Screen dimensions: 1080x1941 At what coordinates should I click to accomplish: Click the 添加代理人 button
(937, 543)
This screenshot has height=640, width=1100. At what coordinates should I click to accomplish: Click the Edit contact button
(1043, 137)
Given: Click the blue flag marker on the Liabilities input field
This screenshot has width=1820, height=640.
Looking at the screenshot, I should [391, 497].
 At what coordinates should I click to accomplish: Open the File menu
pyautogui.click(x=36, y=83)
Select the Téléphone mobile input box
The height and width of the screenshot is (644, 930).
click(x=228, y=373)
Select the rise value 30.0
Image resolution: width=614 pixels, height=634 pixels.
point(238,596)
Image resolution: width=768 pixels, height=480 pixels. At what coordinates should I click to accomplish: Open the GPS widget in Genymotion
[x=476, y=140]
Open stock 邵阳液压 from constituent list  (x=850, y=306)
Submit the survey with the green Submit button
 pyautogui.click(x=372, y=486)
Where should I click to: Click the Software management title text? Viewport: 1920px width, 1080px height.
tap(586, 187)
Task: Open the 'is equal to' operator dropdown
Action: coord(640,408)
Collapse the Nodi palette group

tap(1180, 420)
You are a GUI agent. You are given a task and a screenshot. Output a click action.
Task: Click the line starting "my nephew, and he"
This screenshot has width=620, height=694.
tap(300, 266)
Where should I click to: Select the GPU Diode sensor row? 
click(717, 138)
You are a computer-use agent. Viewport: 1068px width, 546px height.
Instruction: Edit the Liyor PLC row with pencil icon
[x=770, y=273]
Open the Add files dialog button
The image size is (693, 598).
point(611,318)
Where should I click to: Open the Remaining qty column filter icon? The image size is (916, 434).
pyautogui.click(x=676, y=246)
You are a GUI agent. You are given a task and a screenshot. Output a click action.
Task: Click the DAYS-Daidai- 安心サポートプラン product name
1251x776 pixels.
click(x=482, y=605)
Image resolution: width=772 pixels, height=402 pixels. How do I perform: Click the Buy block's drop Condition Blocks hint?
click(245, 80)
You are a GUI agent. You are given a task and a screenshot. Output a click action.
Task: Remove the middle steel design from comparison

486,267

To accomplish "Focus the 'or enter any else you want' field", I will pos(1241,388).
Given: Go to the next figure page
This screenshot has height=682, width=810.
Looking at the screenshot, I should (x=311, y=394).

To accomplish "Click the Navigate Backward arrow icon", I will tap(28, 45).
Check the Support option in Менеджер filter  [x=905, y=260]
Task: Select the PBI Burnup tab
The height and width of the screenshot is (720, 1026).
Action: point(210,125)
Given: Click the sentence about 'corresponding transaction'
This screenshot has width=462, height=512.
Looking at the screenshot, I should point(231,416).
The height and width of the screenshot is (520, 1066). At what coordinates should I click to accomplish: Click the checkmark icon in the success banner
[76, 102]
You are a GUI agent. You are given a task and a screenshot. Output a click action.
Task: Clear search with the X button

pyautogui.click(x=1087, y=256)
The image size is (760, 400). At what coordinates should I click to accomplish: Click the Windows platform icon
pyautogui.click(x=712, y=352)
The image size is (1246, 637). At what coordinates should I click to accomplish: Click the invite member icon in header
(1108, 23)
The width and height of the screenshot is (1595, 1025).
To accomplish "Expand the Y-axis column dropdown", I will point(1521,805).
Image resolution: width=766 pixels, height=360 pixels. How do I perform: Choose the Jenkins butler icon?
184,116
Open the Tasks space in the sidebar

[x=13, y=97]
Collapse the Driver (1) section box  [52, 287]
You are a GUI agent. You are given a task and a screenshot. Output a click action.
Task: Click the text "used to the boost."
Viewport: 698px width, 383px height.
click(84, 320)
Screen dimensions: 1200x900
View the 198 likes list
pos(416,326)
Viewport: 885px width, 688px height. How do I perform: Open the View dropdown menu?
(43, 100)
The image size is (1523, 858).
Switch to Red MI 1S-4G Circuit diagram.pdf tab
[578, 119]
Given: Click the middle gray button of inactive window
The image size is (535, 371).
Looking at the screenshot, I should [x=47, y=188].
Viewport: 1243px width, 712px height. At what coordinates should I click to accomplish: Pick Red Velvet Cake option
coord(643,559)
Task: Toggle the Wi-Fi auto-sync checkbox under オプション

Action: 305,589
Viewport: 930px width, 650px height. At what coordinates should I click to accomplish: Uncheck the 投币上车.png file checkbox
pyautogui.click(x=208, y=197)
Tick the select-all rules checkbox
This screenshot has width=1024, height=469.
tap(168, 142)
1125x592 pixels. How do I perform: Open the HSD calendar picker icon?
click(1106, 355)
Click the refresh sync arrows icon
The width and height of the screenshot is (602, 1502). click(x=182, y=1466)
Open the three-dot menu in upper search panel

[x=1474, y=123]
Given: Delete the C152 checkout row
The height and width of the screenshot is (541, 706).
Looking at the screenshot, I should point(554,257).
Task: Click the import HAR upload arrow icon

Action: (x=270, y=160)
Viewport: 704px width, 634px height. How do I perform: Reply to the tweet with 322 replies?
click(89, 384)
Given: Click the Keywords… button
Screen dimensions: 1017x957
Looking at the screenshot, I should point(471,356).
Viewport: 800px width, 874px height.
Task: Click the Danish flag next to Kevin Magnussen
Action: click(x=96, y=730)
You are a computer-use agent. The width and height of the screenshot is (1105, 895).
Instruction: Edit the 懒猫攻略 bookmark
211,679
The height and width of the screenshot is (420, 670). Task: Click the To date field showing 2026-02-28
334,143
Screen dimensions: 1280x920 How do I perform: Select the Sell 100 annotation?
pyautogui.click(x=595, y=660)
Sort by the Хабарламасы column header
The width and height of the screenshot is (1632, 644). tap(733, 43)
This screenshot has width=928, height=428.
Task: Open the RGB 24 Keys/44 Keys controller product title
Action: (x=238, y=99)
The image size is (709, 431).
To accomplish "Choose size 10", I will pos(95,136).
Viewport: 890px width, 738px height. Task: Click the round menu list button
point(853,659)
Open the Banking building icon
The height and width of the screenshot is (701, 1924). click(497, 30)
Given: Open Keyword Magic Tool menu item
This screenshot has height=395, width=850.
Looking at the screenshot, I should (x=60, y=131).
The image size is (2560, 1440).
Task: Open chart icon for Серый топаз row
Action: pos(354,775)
^^^^^^^^
Would you retype the listing above in full, exactly as it reads?

Screen dimensions: 1080x1941 At what coordinates should I click to accomplish: Click the 添加代理人 button
(937, 543)
This screenshot has height=640, width=1100. At what coordinates should I click to accomplish: Click the Edit contact button
(1043, 137)
Given: Click the blue flag marker on the Liabilities input field
This screenshot has width=1820, height=640.
Looking at the screenshot, I should [391, 497].
 At what coordinates should I click to accomplish: Open the File menu
pyautogui.click(x=36, y=83)
Select the Téléphone mobile input box
The height and width of the screenshot is (644, 930).
click(x=228, y=373)
Select the rise value 30.0
Image resolution: width=614 pixels, height=634 pixels.
point(238,596)
Image resolution: width=768 pixels, height=480 pixels. At what coordinates should I click to accomplish: Open the GPS widget in Genymotion
[x=476, y=140]
Open stock 邵阳液压 from constituent list  (x=850, y=306)
Submit the survey with the green Submit button
 pyautogui.click(x=372, y=486)
Where should I click to: Click the Software management title text? Viewport: 1920px width, 1080px height.
tap(586, 187)
Task: Open the 'is equal to' operator dropdown
Action: coord(640,408)
Collapse the Nodi palette group

tap(1180, 420)
You are a GUI agent. You are given a task and a screenshot. Output a click action.
Task: Click the line starting "my nephew, and he"
This screenshot has width=620, height=694.
tap(300, 266)
Where should I click to: Select the GPU Diode sensor row? 
click(717, 138)
You are a computer-use agent. Viewport: 1068px width, 546px height.
Instruction: Edit the Liyor PLC row with pencil icon
[x=770, y=273]
Open the Add files dialog button
The image size is (693, 598).
point(611,318)
Where should I click to: Open the Remaining qty column filter icon? The image size is (916, 434).
pyautogui.click(x=676, y=246)
You are a GUI agent. You are given a task and a screenshot. Output a click action.
Task: Click the DAYS-Daidai- 安心サポートプラン product name
1251x776 pixels.
click(x=482, y=605)
Image resolution: width=772 pixels, height=402 pixels. How do I perform: Click the Buy block's drop Condition Blocks hint?
click(245, 80)
You are a GUI agent. You are given a task and a screenshot. Output a click action.
Task: Remove the middle steel design from comparison

486,267

To accomplish "Focus the 'or enter any else you want' field", I will pos(1241,388).
Given: Go to the next figure page
This screenshot has height=682, width=810.
Looking at the screenshot, I should (x=311, y=394).

To accomplish "Click the Navigate Backward arrow icon", I will tap(28, 45).
Check the Support option in Менеджер filter  [x=905, y=260]
Task: Select the PBI Burnup tab
The height and width of the screenshot is (720, 1026).
Action: point(210,125)
Given: Click the sentence about 'corresponding transaction'
This screenshot has width=462, height=512.
Looking at the screenshot, I should point(231,416).
The height and width of the screenshot is (520, 1066). At what coordinates should I click to accomplish: Click the checkmark icon in the success banner
[76, 102]
You are a GUI agent. You are given a task and a screenshot. Output a click action.
Task: Clear search with the X button

pyautogui.click(x=1087, y=256)
The image size is (760, 400). At what coordinates should I click to accomplish: Click the Windows platform icon
pyautogui.click(x=712, y=352)
The image size is (1246, 637). At what coordinates should I click to accomplish: Click the invite member icon in header
(1108, 23)
The width and height of the screenshot is (1595, 1025).
To accomplish "Expand the Y-axis column dropdown", I will point(1521,805).
Image resolution: width=766 pixels, height=360 pixels. How do I perform: Choose the Jenkins butler icon?
184,116
Open the Tasks space in the sidebar

[x=13, y=97]
Collapse the Driver (1) section box  [52, 287]
You are a GUI agent. You are given a task and a screenshot. Output a click action.
Task: Click the text "used to the boost."
Viewport: 698px width, 383px height.
click(84, 320)
Screen dimensions: 1200x900
View the 198 likes list
pos(416,326)
Viewport: 885px width, 688px height. How do I perform: Open the View dropdown menu?
(43, 100)
The image size is (1523, 858).
Switch to Red MI 1S-4G Circuit diagram.pdf tab
[578, 119]
Given: Click the middle gray button of inactive window
The image size is (535, 371).
Looking at the screenshot, I should [x=47, y=188].
Viewport: 1243px width, 712px height. At what coordinates should I click to accomplish: Pick Red Velvet Cake option
coord(643,559)
Task: Toggle the Wi-Fi auto-sync checkbox under オプション

Action: 305,589
Viewport: 930px width, 650px height. At what coordinates should I click to accomplish: Uncheck the 投币上车.png file checkbox
pyautogui.click(x=208, y=197)
Tick the select-all rules checkbox
This screenshot has width=1024, height=469.
tap(168, 142)
1125x592 pixels. How do I perform: Open the HSD calendar picker icon?
click(1106, 355)
Click the refresh sync arrows icon
The width and height of the screenshot is (602, 1502). click(x=182, y=1466)
Open the three-dot menu in upper search panel

[x=1474, y=123]
Given: Delete the C152 checkout row
The height and width of the screenshot is (541, 706).
Looking at the screenshot, I should point(554,257).
Task: Click the import HAR upload arrow icon

Action: (x=270, y=160)
Viewport: 704px width, 634px height. How do I perform: Reply to the tweet with 322 replies?
click(89, 384)
Given: Click the Keywords… button
Screen dimensions: 1017x957
Looking at the screenshot, I should point(471,356).
Viewport: 800px width, 874px height.
Task: Click the Danish flag next to Kevin Magnussen
Action: click(x=96, y=730)
You are a computer-use agent. The width and height of the screenshot is (1105, 895).
Instruction: Edit the 懒猫攻略 bookmark
211,679
The height and width of the screenshot is (420, 670). Task: Click the To date field showing 2026-02-28
334,143
Screen dimensions: 1280x920 How do I perform: Select the Sell 100 annotation?
pyautogui.click(x=595, y=660)
Sort by the Хабарламасы column header
The width and height of the screenshot is (1632, 644). tap(733, 43)
This screenshot has width=928, height=428.
Task: Open the RGB 24 Keys/44 Keys controller product title
Action: (x=238, y=99)
The image size is (709, 431).
To accomplish "Choose size 10", I will pos(95,136).
Viewport: 890px width, 738px height. Task: Click the round menu list button
point(853,659)
Open the Banking building icon
The height and width of the screenshot is (701, 1924). click(497, 30)
Given: Open Keyword Magic Tool menu item
This screenshot has height=395, width=850.
Looking at the screenshot, I should (x=60, y=131).
The image size is (2560, 1440).
Task: Open chart icon for Серый топаз row
Action: pos(354,775)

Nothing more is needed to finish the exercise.